Playing Games Via... Email?
Published Nov 19, 2024
Hi! Can you tell us who you are and what you do?
Hello everyone. I’m Richard Rognlie and I’m the creator of gamerz.net—a place where you can Play By eMail (PBeM) and have fun with all kinds of text-based games.
I’ve been working as a programmer for a long time, and I’ve handled lots of projects, ranging from maintaining military intelligence systems and being a commercial webmaster under Erols Internet.
In gamerz.net, you play by issuing commands to the server., and the site supports many different kinds of games like C++ Robots and Warship. Try it out to see how retro we used to do it back in the day!
What game do you like to play?
Backgammon, by far. I've always got three or four backgammon games going simultaneously. It's kind of funny, there have been times when my wife and I would be playing backgammon by email sitting on our computers because it was too much trouble to get out the physical board. So it's almost as fast.

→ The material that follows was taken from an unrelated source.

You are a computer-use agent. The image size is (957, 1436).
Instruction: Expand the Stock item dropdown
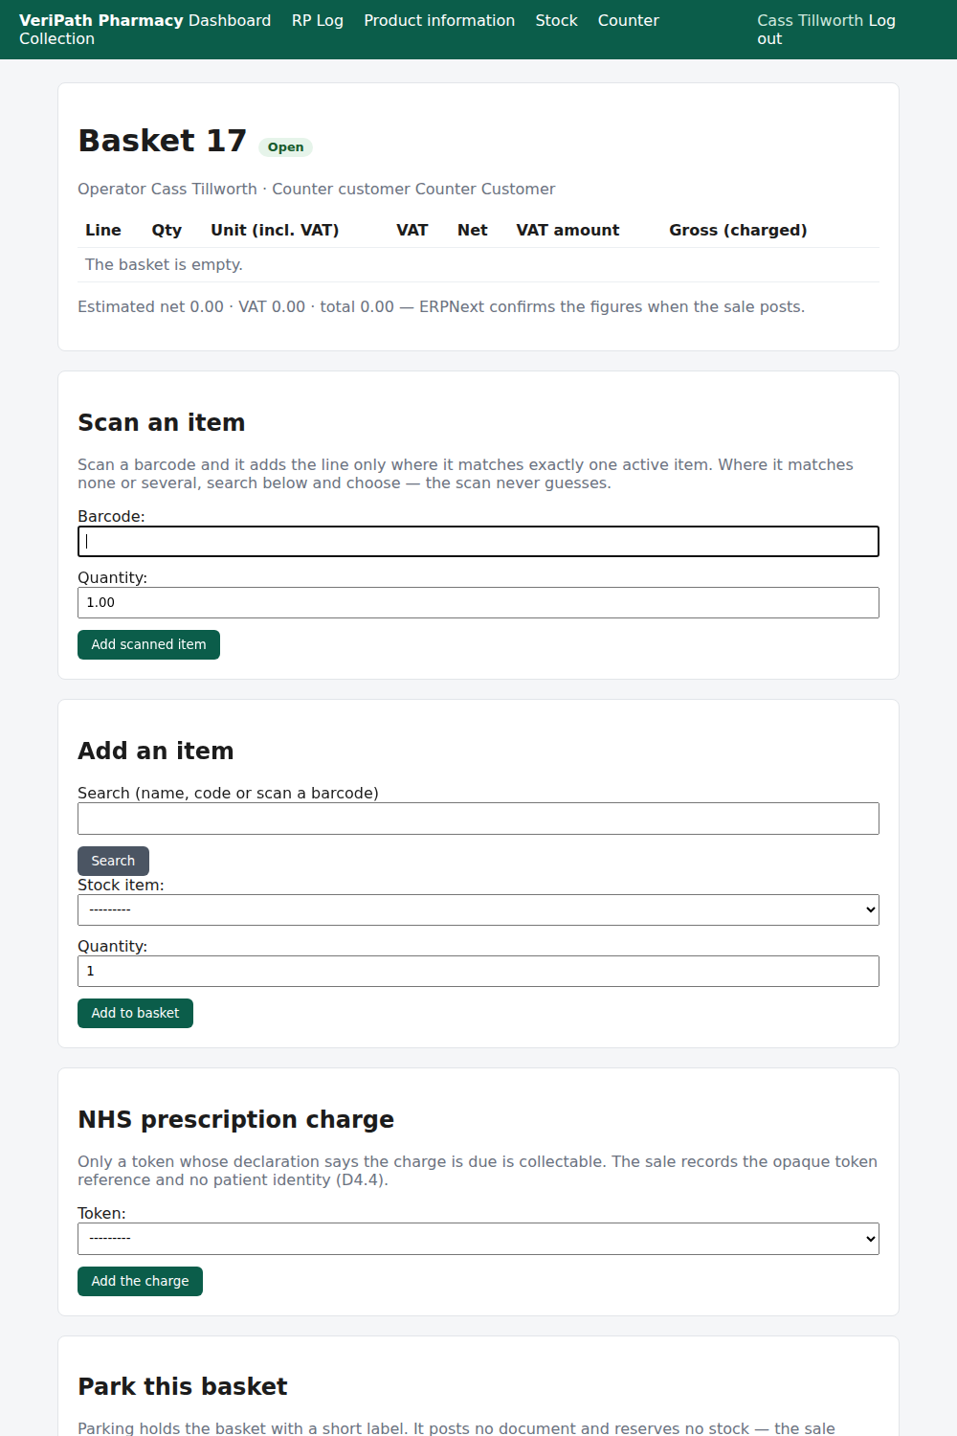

How did you get into programming?
Well, I was very fortunate to discover when I was about 12 that I was good at computers. I was very fortunate to discover early on that computers just made sense.
When I was visiting my brother one summer, he was working for a big mainframe shop. He didn't have time to babysit me, so he said, “Here's the phone number to dial into the work computer, and here's my user ID and password. Then here's where the games are.”
So you dial up, you're playing an old text adventure like “Black Box”, those types of games back in the day. And then one day, he brought home the listing, the programs themselves, I'm like, this makes sense. I could do this. I went out and bought myself a book on Trash-80 Basic (TRS-80), then taught myself to program in BASIC. Then school came along, and I started using the school computers. And next thing I know, I'm doing it for a living.
How did gamerz.net come to be?
I started off with eSquire—a mailing list manager. It was my answer to Majordomo. I wanted a mailing list manager that worked and a web interface for it. So I played around with that, and eSquire actually came out after gamerz.net started. So PBMServ started on June 8, 1994.
My tagline in my email has been “Helping reduce world productivity since 1994”. The way it started was kind of funny in that I seemed to be changing email addresses a lot. For whatever reason, I got a new one at work and then a new one for home. And I was actually playing a game by email, playing in a tournament. And the guy who was maintaining that server was maintaining all of the user information by hand. So every time somebody changed an email address, you had to notify him and wait for him to do it and then get the mail going to the right place.
So I said, “You know what? I could probably automate this.” That became the reason I created gamerz.net; to automate email processing and maintain its administration, if you will. So keeping track of the users, their actions and all that type of stuff.
And it started out with a strange game called Trax. That was the first game I implemented. It’s a very simple tile-building game where one side of the tile has a black line and a white line and a cross and the other side of the tile has two (2) quarter circles, one black, one white. And you're trying to create a loop of your color while preventing your opponent from creating a loop of theirs. So it’s a very simple game.
And then we created Hex. It’s a game where you play on a hexagonal rhombus, in a 15x15 array of hexes. One person's trying to create a line going north-south, and the other's trying to create a line going east-west. Another very simple game.
Created a handful of those first and then it started growing and then a guy in Denmark got involved, a guy named Søren. I was using Usenet News back then, the old Usenet news boards. So rec.games.abstract was where we would post and he got wind of the server, and we shared some of the source code. Next thing I know he's implemented a dozen games, so we incorporated them into the server. It wasn't gamerz.net at that point, it was pbmserv@netcom.com, and I convinced them to let me set it up there, but I only had five megabytes of space.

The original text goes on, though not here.